**REQUIRED TASK**
Reproduce all of the records below word for word, leaving out the pictures.

**ROWS**
§

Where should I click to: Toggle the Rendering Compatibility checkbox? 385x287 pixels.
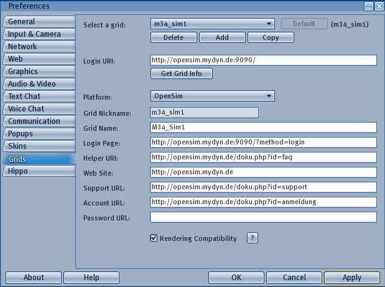(154, 238)
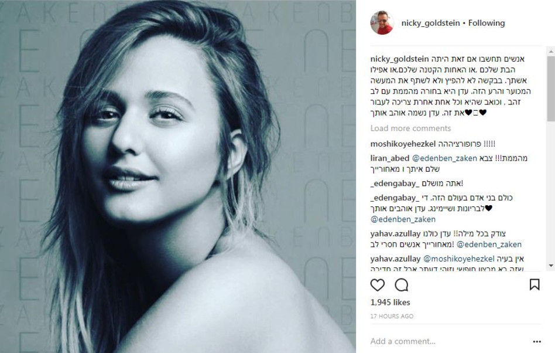Open comments via speech bubble icon
555x353 pixels.
tap(402, 285)
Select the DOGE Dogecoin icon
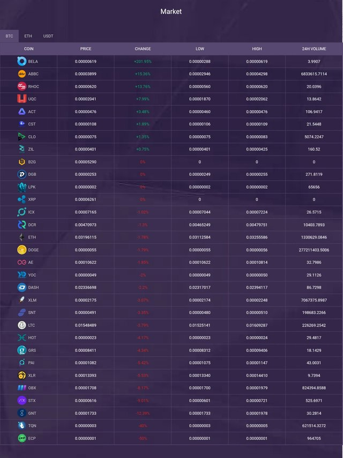The height and width of the screenshot is (458, 343). (22, 250)
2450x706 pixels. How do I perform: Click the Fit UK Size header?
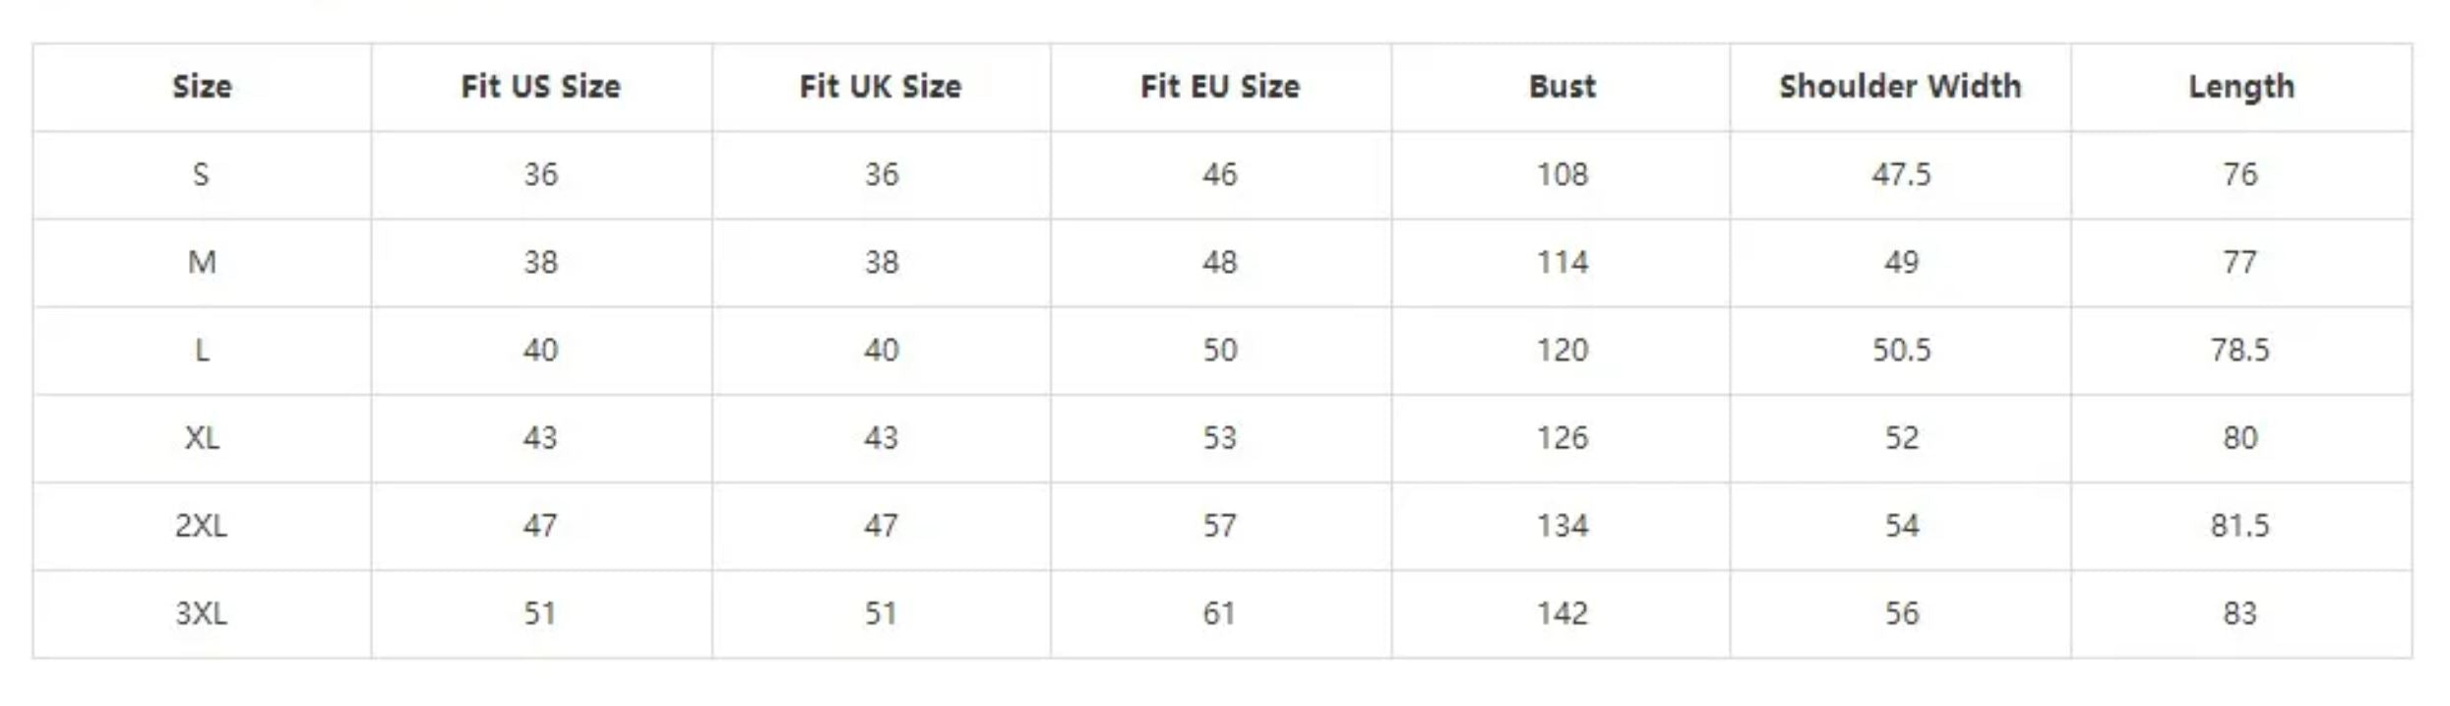pyautogui.click(x=880, y=87)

§

**TASK RESULT**
Where should I click to: Toggle the Rendering Compatibility checkbox? 385x287 pixels.
(154, 238)
Open comments via speech bubble icon
555x353 pixels.
tap(402, 285)
Select the DOGE Dogecoin icon
The height and width of the screenshot is (458, 343). (22, 250)
2450x706 pixels. How do I perform: Click the Fit UK Size header?
pyautogui.click(x=880, y=87)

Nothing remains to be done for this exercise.